### Work required
Everything from the line that contains "January 2022 (117, 1914)" to the end of the data below is to be reproduced verbatim; leave all else out.

══ Data provided ══

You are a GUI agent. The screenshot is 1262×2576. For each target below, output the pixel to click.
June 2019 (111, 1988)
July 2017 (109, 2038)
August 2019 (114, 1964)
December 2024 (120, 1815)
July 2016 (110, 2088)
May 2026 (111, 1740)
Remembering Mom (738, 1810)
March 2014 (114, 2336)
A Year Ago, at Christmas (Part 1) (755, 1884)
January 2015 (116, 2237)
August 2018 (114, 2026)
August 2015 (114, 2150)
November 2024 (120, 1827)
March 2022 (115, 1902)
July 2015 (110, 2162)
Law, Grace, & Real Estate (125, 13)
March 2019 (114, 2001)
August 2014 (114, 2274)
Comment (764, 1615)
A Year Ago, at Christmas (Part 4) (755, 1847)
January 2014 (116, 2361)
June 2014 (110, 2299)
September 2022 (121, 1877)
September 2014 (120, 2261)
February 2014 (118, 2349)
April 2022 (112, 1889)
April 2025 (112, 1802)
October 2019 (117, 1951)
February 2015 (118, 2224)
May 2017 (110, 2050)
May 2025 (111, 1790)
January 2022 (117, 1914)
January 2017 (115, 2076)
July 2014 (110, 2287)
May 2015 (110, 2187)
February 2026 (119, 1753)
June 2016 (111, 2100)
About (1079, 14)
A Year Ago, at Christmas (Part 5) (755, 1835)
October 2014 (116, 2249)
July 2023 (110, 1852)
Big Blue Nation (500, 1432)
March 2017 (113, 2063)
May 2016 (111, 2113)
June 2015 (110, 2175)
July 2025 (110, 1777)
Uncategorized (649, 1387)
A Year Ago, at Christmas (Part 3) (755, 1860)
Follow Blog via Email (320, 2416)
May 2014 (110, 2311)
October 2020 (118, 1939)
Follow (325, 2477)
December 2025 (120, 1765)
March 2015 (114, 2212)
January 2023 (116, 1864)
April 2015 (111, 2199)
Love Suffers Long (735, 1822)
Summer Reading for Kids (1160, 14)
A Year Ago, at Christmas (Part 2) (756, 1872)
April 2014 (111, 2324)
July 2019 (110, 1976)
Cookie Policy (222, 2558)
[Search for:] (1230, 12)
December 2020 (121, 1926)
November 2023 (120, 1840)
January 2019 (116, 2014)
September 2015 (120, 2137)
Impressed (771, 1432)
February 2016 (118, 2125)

═══

### Exercise output
January 2022 (117, 1914)
January 2017 (115, 2076)
July 2014 (110, 2287)
May 2015 (110, 2187)
February 2026 (119, 1753)
June 2016 (111, 2100)
About (1079, 14)
A Year Ago, at Christmas (Part 5) (755, 1835)
October 2014 (116, 2249)
July 2023 (110, 1852)
Big Blue Nation (500, 1432)
March 2017 (113, 2063)
May 2016 (111, 2113)
June 2015 (110, 2175)
July 2025 (110, 1777)
Uncategorized (649, 1387)
A Year Ago, at Christmas (Part 3) (755, 1860)
Follow Blog via Email (320, 2416)
May 2014 (110, 2311)
October 2020 (118, 1939)
Follow (325, 2477)
December 2025 (120, 1765)
March 2015 (114, 2212)
January 2023 (116, 1864)
April 2015 (111, 2199)
Love Suffers Long (735, 1822)
Summer Reading for Kids (1160, 14)
A Year Ago, at Christmas (Part 2) (756, 1872)
April 2014 (111, 2324)
July 2019 (110, 1976)
Cookie Policy (222, 2558)
[Search for:] (1230, 12)
December 2020 (121, 1926)
November 2023 (120, 1840)
January 2019 (116, 2014)
September 2015 (120, 2137)
Impressed (771, 1432)
February 2016 (118, 2125)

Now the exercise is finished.